* **Problem details**:
Your answer is the lines below, exactly, from the one that contains "Task: Click the Поделиться button" through the one that contains "Given: Select 张营's", both included.

[Saved data entries]
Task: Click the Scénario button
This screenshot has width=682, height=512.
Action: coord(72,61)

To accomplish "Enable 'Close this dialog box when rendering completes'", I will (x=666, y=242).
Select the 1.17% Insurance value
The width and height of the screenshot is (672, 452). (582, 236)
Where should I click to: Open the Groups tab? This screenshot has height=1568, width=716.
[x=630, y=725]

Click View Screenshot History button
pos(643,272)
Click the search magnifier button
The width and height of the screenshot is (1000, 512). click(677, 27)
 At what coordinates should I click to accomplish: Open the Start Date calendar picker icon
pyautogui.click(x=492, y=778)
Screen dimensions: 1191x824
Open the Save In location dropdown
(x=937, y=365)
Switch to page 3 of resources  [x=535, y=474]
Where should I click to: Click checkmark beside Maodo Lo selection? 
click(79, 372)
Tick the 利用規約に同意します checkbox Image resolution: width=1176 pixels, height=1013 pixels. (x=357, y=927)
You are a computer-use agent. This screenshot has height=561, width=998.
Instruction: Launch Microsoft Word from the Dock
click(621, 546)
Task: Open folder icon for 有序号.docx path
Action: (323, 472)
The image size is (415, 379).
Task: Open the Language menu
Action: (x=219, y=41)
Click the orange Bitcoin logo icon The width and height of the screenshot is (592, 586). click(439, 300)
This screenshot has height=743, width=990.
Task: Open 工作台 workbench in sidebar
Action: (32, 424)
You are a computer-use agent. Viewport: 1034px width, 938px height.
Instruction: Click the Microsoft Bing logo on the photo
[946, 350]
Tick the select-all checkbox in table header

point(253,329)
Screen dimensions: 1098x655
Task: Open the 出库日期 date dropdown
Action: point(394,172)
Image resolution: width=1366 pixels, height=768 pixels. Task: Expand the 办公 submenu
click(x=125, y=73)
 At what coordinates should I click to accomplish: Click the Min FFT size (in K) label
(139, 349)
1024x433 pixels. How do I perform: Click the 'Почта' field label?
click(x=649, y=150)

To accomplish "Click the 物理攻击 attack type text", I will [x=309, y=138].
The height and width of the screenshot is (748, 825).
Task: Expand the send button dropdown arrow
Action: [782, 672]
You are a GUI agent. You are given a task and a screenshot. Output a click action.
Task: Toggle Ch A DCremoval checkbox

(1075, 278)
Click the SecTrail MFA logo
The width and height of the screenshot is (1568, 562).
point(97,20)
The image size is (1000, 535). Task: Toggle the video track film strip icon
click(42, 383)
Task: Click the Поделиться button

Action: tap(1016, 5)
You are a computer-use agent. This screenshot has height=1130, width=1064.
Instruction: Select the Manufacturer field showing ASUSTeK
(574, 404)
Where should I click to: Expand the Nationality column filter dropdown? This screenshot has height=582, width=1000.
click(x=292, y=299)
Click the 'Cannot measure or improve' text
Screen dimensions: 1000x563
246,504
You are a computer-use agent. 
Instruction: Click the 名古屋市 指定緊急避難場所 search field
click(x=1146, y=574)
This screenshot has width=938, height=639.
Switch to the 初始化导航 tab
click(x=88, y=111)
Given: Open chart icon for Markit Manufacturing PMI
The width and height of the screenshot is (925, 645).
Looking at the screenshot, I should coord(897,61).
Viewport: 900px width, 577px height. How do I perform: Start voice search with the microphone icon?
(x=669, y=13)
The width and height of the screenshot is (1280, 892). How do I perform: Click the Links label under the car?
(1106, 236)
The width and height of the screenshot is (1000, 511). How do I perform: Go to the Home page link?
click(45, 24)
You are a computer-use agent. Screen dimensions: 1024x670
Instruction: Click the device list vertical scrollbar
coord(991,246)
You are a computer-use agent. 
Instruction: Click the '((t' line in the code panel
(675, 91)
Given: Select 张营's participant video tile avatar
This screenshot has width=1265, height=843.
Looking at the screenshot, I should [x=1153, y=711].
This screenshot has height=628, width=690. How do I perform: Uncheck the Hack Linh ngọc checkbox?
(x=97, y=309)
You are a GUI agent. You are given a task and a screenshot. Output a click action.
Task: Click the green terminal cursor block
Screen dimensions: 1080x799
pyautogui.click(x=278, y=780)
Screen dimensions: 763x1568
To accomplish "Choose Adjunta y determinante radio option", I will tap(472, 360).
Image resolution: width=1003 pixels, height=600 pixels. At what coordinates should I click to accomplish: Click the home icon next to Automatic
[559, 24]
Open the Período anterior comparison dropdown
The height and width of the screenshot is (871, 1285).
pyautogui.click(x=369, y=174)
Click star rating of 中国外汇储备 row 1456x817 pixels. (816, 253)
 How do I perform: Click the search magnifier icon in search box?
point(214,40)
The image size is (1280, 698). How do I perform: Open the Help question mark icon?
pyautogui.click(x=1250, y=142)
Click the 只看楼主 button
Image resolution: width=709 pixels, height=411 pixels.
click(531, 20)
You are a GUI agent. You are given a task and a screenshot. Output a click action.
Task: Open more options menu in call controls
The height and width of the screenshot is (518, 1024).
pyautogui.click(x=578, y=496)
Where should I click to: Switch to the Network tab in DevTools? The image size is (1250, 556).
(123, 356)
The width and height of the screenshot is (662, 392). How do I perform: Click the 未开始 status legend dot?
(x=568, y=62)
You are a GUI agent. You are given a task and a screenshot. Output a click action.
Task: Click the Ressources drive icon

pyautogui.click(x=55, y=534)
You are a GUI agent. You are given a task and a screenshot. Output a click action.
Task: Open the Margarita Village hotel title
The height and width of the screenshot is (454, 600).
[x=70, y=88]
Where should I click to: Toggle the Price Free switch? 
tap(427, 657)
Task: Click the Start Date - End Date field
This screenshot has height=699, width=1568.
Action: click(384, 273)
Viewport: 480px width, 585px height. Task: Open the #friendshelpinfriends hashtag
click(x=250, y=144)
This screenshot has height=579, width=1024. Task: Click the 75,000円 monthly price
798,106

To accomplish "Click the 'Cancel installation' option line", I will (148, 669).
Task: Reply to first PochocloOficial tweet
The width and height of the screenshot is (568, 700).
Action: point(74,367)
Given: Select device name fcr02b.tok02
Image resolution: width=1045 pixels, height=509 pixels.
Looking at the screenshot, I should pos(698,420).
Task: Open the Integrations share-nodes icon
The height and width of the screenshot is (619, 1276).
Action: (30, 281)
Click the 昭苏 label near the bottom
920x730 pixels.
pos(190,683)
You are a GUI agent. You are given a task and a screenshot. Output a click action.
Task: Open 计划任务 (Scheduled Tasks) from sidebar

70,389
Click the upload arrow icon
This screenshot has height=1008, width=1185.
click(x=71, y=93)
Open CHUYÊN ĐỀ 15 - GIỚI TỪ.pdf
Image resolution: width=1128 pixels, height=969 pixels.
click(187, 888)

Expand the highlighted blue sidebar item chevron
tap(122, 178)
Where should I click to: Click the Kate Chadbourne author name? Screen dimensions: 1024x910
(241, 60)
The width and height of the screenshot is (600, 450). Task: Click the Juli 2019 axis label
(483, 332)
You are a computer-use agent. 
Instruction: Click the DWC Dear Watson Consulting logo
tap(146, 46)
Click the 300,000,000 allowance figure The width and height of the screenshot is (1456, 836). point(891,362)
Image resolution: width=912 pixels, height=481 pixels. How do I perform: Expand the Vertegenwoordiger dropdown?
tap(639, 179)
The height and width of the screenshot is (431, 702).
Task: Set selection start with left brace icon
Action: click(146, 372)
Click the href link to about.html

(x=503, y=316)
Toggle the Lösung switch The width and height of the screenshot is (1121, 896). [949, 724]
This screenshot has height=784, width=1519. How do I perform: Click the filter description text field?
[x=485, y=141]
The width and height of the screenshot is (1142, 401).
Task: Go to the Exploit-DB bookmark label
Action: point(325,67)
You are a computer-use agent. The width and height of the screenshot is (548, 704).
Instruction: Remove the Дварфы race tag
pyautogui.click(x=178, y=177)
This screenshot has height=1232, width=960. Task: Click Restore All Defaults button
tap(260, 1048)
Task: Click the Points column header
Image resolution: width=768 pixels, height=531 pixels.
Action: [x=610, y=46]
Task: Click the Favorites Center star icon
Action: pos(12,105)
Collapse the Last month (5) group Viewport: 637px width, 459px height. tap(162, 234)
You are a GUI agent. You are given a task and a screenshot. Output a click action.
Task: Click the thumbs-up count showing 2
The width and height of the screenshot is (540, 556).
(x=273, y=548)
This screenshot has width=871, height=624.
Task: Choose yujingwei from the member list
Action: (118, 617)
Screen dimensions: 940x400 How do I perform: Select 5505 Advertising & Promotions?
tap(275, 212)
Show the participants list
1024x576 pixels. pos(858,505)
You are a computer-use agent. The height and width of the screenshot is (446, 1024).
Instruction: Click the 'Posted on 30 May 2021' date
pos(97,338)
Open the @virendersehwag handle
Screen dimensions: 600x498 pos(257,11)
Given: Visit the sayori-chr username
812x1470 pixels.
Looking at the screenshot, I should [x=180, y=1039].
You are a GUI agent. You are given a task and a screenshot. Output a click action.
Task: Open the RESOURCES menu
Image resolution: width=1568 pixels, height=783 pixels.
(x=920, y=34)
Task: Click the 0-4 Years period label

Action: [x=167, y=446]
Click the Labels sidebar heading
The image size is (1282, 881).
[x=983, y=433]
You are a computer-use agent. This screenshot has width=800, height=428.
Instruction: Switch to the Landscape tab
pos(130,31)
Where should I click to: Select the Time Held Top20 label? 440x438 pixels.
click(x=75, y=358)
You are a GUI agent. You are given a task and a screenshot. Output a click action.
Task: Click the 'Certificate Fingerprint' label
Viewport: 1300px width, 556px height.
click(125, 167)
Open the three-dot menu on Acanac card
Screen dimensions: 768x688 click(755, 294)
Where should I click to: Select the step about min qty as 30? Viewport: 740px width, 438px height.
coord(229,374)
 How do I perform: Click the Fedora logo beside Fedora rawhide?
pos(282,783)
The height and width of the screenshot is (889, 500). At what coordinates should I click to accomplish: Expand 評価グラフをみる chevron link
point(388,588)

* **Task result**:
Task: Click the Поделиться button

Action: tap(1016, 5)
You are a computer-use agent. This screenshot has height=1130, width=1064.
Instruction: Select the Manufacturer field showing ASUSTeK
(574, 404)
Where should I click to: Expand the Nationality column filter dropdown? This screenshot has height=582, width=1000.
click(x=292, y=299)
Click the 'Cannot measure or improve' text
Screen dimensions: 1000x563
246,504
You are a computer-use agent. 
Instruction: Click the 名古屋市 指定緊急避難場所 search field
click(x=1146, y=574)
This screenshot has width=938, height=639.
Switch to the 初始化导航 tab
click(x=88, y=111)
Given: Open chart icon for Markit Manufacturing PMI
The width and height of the screenshot is (925, 645).
Looking at the screenshot, I should coord(897,61).
Viewport: 900px width, 577px height. How do I perform: Start voice search with the microphone icon?
(x=669, y=13)
The width and height of the screenshot is (1280, 892). How do I perform: Click the Links label under the car?
(1106, 236)
The width and height of the screenshot is (1000, 511). How do I perform: Go to the Home page link?
click(45, 24)
You are a computer-use agent. Screen dimensions: 1024x670
Instruction: Click the device list vertical scrollbar
coord(991,246)
You are a computer-use agent. 
Instruction: Click the '((t' line in the code panel
(675, 91)
Given: Select 张营's participant video tile avatar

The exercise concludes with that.